No tenemos ninguna duda de que Carolina del Sur ofreció un paquete de incentivos atractivo: eso, después de todo, es algo que el Departamento de Comercio y, cuando es necesario, la Legislatura hacen consistentemente, incluso cuando no deberían hacerlo. Y si por “salarios” la empresa quería decir que buscaba salarios bajos, sabemos muy bien que Carolina del Sur es líder en esa métrica.

No estamos seguros de lo que significa ese “espíritu aventurero”, pero podría referirse a la ley que permite a los habitantes de Carolina del Norte comprar Teslas en su estado natal, y que presumiblemente sería enmendada para permitirles comprar Scouts, las cuales nuestra Legislatura se negó a permitir este año después de que los concesionarios de automóviles se opusieran.
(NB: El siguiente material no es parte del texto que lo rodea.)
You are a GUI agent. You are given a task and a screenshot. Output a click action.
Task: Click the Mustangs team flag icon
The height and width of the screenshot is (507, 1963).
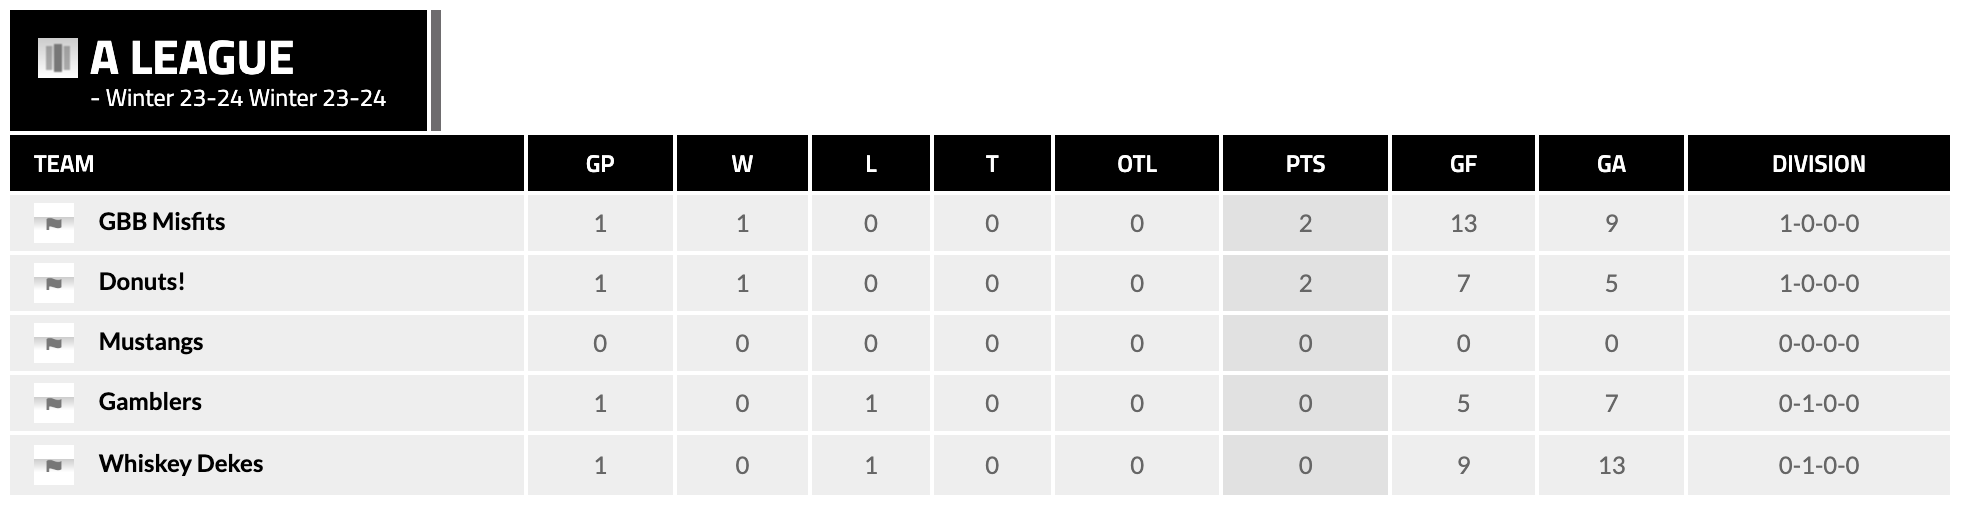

Y como señalamos, no hay mucho que podamos hacer con respecto a la ubicación estratégica o la visibilidad.

Pero hay cosas que podemos hacer respecto de la calidad de vida y la fortaleza de la fuerza laboral. Carolina del Sur ha tomado una serie de medidas para mejorar la fuerza laboral después de que los niños se gradúen de la escuela secundaria, y eso es bueno. Pero nunca tendremos la fuerza laboral o la calidad de vida que necesitamos hasta que prestemos tanta atención a mejorar nuestro sistema educativo K-12 como nos concentramos en la capacitación laboral posterior a la escuela secundaria.

Sí, la Legislatura ha logrado avances en la educación preescolar y ha estado trabajando para aumentar el salario de los maestros para contrarrestar la escasez de maestros a nivel nacional. Pero los legisladores todavía no están dispuestos a emprender las reformas sistémicas necesarias para garantizar que todos los niños reciban una buena educación, independientemente de dónde vivan.

Eso comienza con el reconocimiento de que la Legislatura –no los distritos escolares locales que la Legislatura creó para hacer su trabajo– es responsable de brindar esa educación decente a todos los niños. Se trata de un cambio mental que, una vez completado, conducirá naturalmente a cambios que pondrán las necesidades de los niños por encima de las necesidades de los funcionarios locales a veces codiciosos, a veces simplemente no preparados o incompetentes que actualmente dirigen las escuelas en nombre de nuestra Legislatura.